Von Natalie Dayekh
„Was ist das besondere an Schnee auf einem Friedhof?“ – So lautet die immer wiederkehrende Frage des Theaterstückes „Snow on a Cemetery“ in der Theaterfabrik. Noch interessanter ist jedoch die Frage, was das besondere an eben diesem Stück ist? Da sind zunächst vier sympathische Antihelden, tanzende und singende Pokémon, hässliche Töchter, eine klischeehafte Germanistikstudentin und eine große Portion Humor. Für mich steht schon nach den ersten Minuten fest, dass es sich hier um eine leicht zynische und sehr unterhaltsame Aufführung handelt. Die kleinen miteinander verbundenen Episoden enthalten alle eine wahre tiefgründigere Aussage und werden überdreht, übertrieben und als eine Art Parodie dargestellt. Die Dialoge sind intelligent und Wortgewand, und auch die eingespielten Filmclips im Stummfilm-Stil, kommen beim gesamten Publikum super an.

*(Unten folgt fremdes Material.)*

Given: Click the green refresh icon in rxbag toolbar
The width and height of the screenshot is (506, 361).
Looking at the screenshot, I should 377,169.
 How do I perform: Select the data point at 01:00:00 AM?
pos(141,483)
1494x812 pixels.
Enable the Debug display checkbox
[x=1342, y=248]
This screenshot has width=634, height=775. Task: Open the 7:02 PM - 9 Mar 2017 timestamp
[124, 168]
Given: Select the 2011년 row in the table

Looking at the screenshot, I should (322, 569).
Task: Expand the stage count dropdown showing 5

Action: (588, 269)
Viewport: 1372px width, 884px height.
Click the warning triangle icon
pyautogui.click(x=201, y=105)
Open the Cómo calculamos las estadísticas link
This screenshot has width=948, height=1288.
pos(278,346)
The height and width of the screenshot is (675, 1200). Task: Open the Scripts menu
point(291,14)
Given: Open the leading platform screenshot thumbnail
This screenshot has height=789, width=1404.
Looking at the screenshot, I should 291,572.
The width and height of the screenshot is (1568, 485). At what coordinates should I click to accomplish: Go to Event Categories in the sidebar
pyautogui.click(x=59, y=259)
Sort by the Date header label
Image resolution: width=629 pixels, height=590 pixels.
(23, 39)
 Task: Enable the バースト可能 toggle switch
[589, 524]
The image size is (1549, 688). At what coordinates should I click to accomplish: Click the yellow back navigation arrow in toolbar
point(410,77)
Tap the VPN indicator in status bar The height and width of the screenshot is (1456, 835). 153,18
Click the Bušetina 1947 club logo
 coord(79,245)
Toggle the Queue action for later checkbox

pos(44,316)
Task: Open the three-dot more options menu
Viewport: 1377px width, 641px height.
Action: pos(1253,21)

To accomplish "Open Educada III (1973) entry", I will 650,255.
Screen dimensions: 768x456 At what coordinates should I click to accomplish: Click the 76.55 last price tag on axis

Und gerade weil so viel Wahres an diesem Stück zu finden ist, sitzt man oft mit einem verschmitzten Grinsen da und ist fasziniert von so viel Spott und Selbstironie der Figuren. Man kann sagen, dass es eine Reise ins Märchenland der anderen Art ist. Großes Lob an die Schauspieler sowie Dennis Palmen, der ein wunderbares Stück auf die Beine gebracht hat!